EXERCISE DETAILS:
Repeat all of the material exactly, with no line missing.

DATA IN THIS EXERCISE:
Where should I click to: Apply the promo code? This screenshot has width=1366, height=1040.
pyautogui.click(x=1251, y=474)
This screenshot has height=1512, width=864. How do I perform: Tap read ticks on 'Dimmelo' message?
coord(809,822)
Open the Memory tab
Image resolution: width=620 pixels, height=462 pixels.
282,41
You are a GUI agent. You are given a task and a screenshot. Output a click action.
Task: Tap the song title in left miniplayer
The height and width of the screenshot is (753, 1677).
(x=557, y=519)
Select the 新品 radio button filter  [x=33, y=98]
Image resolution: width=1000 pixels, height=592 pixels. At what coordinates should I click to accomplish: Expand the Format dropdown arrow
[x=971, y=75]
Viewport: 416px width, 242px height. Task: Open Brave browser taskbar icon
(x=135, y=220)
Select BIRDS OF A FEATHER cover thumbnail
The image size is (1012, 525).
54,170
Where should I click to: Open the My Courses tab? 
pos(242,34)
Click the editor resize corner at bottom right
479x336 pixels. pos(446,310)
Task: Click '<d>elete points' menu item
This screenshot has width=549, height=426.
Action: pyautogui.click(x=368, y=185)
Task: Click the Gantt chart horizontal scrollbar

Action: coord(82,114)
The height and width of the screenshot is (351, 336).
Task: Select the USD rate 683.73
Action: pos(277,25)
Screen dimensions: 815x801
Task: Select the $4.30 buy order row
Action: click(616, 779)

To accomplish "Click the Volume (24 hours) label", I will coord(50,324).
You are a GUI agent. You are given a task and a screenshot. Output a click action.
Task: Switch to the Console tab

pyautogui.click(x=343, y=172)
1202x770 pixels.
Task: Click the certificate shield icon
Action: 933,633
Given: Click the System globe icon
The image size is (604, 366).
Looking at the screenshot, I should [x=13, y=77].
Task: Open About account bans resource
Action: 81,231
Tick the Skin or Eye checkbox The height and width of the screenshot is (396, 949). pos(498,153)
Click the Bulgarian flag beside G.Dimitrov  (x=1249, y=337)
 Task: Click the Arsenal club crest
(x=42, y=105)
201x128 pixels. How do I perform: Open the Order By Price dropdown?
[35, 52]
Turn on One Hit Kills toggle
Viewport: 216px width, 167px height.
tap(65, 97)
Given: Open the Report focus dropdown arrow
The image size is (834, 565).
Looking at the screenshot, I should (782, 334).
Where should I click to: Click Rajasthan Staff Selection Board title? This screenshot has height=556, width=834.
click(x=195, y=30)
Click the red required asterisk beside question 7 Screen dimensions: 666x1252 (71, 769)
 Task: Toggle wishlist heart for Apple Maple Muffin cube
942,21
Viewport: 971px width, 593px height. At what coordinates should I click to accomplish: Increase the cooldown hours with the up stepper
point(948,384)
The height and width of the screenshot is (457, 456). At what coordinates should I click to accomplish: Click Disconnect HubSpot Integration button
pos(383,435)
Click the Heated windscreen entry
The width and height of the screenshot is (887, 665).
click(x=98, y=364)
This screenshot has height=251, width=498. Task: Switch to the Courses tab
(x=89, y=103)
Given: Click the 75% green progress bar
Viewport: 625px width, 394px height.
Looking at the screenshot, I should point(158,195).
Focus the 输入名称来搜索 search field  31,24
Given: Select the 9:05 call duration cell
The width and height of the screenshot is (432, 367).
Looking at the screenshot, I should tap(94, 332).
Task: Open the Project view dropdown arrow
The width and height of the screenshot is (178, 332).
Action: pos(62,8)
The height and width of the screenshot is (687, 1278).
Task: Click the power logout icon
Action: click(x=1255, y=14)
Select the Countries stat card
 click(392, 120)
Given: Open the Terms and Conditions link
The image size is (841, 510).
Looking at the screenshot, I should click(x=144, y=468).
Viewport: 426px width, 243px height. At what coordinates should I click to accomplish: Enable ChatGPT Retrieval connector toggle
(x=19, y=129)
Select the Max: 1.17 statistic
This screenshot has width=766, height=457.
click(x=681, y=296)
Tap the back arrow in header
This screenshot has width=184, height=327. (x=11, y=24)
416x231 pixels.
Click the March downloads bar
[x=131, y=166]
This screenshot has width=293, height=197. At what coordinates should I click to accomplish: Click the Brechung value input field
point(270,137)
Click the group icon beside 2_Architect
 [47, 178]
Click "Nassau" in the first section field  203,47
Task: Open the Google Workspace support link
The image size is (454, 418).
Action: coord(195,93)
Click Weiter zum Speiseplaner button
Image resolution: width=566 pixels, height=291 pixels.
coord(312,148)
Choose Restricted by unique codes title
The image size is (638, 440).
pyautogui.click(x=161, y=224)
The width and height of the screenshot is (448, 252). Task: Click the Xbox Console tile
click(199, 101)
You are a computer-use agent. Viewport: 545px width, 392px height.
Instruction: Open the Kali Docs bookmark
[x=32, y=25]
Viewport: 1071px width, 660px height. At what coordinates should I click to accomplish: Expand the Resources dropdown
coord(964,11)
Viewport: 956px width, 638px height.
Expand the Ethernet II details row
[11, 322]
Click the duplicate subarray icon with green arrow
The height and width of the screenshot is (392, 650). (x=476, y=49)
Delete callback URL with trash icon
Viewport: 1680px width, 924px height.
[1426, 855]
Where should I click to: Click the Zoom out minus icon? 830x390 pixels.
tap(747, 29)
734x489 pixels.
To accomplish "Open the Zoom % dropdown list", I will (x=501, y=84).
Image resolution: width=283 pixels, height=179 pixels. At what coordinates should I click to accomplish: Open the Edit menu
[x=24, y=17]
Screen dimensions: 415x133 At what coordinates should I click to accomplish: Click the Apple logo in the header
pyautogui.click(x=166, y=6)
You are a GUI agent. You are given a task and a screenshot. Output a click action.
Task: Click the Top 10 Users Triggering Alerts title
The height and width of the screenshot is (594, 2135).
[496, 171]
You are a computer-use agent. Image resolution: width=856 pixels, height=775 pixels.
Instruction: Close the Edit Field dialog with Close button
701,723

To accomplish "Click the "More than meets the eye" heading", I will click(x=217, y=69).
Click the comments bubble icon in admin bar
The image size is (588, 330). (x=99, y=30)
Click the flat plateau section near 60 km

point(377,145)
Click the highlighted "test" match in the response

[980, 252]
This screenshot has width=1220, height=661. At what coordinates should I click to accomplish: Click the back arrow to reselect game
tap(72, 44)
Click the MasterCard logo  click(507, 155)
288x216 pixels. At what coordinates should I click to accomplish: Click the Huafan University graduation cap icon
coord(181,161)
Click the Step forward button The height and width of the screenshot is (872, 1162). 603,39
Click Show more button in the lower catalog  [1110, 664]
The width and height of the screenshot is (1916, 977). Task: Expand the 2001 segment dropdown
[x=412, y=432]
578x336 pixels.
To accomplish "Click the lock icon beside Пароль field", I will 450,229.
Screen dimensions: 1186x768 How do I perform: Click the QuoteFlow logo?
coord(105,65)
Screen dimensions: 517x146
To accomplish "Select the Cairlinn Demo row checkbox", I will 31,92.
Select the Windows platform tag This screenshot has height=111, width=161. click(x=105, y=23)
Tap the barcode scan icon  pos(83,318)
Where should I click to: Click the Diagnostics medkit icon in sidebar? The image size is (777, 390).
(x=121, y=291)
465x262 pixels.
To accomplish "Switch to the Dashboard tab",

YOUR RESPONSE:
Where should I click to: Apply the promo code? This screenshot has width=1366, height=1040.
pyautogui.click(x=1251, y=474)
This screenshot has height=1512, width=864. How do I perform: Tap read ticks on 'Dimmelo' message?
coord(809,822)
Open the Memory tab
Image resolution: width=620 pixels, height=462 pixels.
282,41
You are a GUI agent. You are given a task and a screenshot. Output a click action.
Task: Tap the song title in left miniplayer
The height and width of the screenshot is (753, 1677).
(x=557, y=519)
Select the 新品 radio button filter  [x=33, y=98]
Image resolution: width=1000 pixels, height=592 pixels. At what coordinates should I click to accomplish: Expand the Format dropdown arrow
[x=971, y=75]
Viewport: 416px width, 242px height. Task: Open Brave browser taskbar icon
(x=135, y=220)
Select BIRDS OF A FEATHER cover thumbnail
The image size is (1012, 525).
54,170
Where should I click to: Open the My Courses tab? 
pos(242,34)
Click the editor resize corner at bottom right
479x336 pixels. pos(446,310)
Task: Click '<d>elete points' menu item
This screenshot has width=549, height=426.
Action: pyautogui.click(x=368, y=185)
Task: Click the Gantt chart horizontal scrollbar

Action: coord(82,114)
The height and width of the screenshot is (351, 336).
Task: Select the USD rate 683.73
Action: pos(277,25)
Screen dimensions: 815x801
Task: Select the $4.30 buy order row
Action: click(616, 779)

To accomplish "Click the Volume (24 hours) label", I will coord(50,324).
You are a GUI agent. You are given a task and a screenshot. Output a click action.
Task: Switch to the Console tab

pyautogui.click(x=343, y=172)
1202x770 pixels.
Task: Click the certificate shield icon
Action: 933,633
Given: Click the System globe icon
The image size is (604, 366).
Looking at the screenshot, I should [x=13, y=77].
Task: Open About account bans resource
Action: 81,231
Tick the Skin or Eye checkbox The height and width of the screenshot is (396, 949). pos(498,153)
Click the Bulgarian flag beside G.Dimitrov  (x=1249, y=337)
 Task: Click the Arsenal club crest
(x=42, y=105)
201x128 pixels. How do I perform: Open the Order By Price dropdown?
[35, 52]
Turn on One Hit Kills toggle
Viewport: 216px width, 167px height.
tap(65, 97)
Given: Open the Report focus dropdown arrow
The image size is (834, 565).
Looking at the screenshot, I should (782, 334).
Where should I click to: Click Rajasthan Staff Selection Board title? This screenshot has height=556, width=834.
click(x=195, y=30)
Click the red required asterisk beside question 7 Screen dimensions: 666x1252 (71, 769)
 Task: Toggle wishlist heart for Apple Maple Muffin cube
942,21
Viewport: 971px width, 593px height. At what coordinates should I click to accomplish: Increase the cooldown hours with the up stepper
point(948,384)
The height and width of the screenshot is (457, 456). At what coordinates should I click to accomplish: Click Disconnect HubSpot Integration button
pos(383,435)
Click the Heated windscreen entry
The width and height of the screenshot is (887, 665).
click(x=98, y=364)
This screenshot has height=251, width=498. Task: Switch to the Courses tab
(x=89, y=103)
Given: Click the 75% green progress bar
Viewport: 625px width, 394px height.
Looking at the screenshot, I should point(158,195).
Focus the 输入名称来搜索 search field  31,24
Given: Select the 9:05 call duration cell
The width and height of the screenshot is (432, 367).
Looking at the screenshot, I should tap(94, 332).
Task: Open the Project view dropdown arrow
The width and height of the screenshot is (178, 332).
Action: pos(62,8)
The height and width of the screenshot is (687, 1278).
Task: Click the power logout icon
Action: click(x=1255, y=14)
Select the Countries stat card
 click(392, 120)
Given: Open the Terms and Conditions link
The image size is (841, 510).
Looking at the screenshot, I should click(x=144, y=468).
Viewport: 426px width, 243px height. At what coordinates should I click to accomplish: Enable ChatGPT Retrieval connector toggle
(x=19, y=129)
Select the Max: 1.17 statistic
This screenshot has width=766, height=457.
click(x=681, y=296)
Tap the back arrow in header
This screenshot has width=184, height=327. (x=11, y=24)
416x231 pixels.
Click the March downloads bar
[x=131, y=166]
This screenshot has width=293, height=197. At what coordinates should I click to accomplish: Click the Brechung value input field
point(270,137)
Click the group icon beside 2_Architect
 [47, 178]
Click "Nassau" in the first section field  203,47
Task: Open the Google Workspace support link
The image size is (454, 418).
Action: coord(195,93)
Click Weiter zum Speiseplaner button
Image resolution: width=566 pixels, height=291 pixels.
coord(312,148)
Choose Restricted by unique codes title
The image size is (638, 440).
pyautogui.click(x=161, y=224)
The width and height of the screenshot is (448, 252). Task: Click the Xbox Console tile
click(199, 101)
You are a computer-use agent. Viewport: 545px width, 392px height.
Instruction: Open the Kali Docs bookmark
[x=32, y=25]
Viewport: 1071px width, 660px height. At what coordinates should I click to accomplish: Expand the Resources dropdown
coord(964,11)
Viewport: 956px width, 638px height.
Expand the Ethernet II details row
[11, 322]
Click the duplicate subarray icon with green arrow
The height and width of the screenshot is (392, 650). (x=476, y=49)
Delete callback URL with trash icon
Viewport: 1680px width, 924px height.
[1426, 855]
Where should I click to: Click the Zoom out minus icon? 830x390 pixels.
tap(747, 29)
734x489 pixels.
To accomplish "Open the Zoom % dropdown list", I will (x=501, y=84).
Image resolution: width=283 pixels, height=179 pixels. At what coordinates should I click to accomplish: Open the Edit menu
[x=24, y=17]
Screen dimensions: 415x133 At what coordinates should I click to accomplish: Click the Apple logo in the header
pyautogui.click(x=166, y=6)
You are a GUI agent. You are given a task and a screenshot. Output a click action.
Task: Click the Top 10 Users Triggering Alerts title
The height and width of the screenshot is (594, 2135).
[496, 171]
You are a computer-use agent. Image resolution: width=856 pixels, height=775 pixels.
Instruction: Close the Edit Field dialog with Close button
701,723

To accomplish "Click the "More than meets the eye" heading", I will click(x=217, y=69).
Click the comments bubble icon in admin bar
The image size is (588, 330). (x=99, y=30)
Click the flat plateau section near 60 km

point(377,145)
Click the highlighted "test" match in the response

[980, 252]
This screenshot has width=1220, height=661. At what coordinates should I click to accomplish: Click the back arrow to reselect game
tap(72, 44)
Click the MasterCard logo  click(507, 155)
288x216 pixels. At what coordinates should I click to accomplish: Click the Huafan University graduation cap icon
coord(181,161)
Click the Step forward button The height and width of the screenshot is (872, 1162). 603,39
Click Show more button in the lower catalog  [1110, 664]
The width and height of the screenshot is (1916, 977). Task: Expand the 2001 segment dropdown
[x=412, y=432]
578x336 pixels.
To accomplish "Click the lock icon beside Пароль field", I will 450,229.
Screen dimensions: 1186x768 How do I perform: Click the QuoteFlow logo?
coord(105,65)
Screen dimensions: 517x146
To accomplish "Select the Cairlinn Demo row checkbox", I will 31,92.
Select the Windows platform tag This screenshot has height=111, width=161. click(x=105, y=23)
Tap the barcode scan icon  pos(83,318)
Where should I click to: Click the Diagnostics medkit icon in sidebar? The image size is (777, 390).
(x=121, y=291)
465x262 pixels.
To accomplish "Switch to the Dashboard tab",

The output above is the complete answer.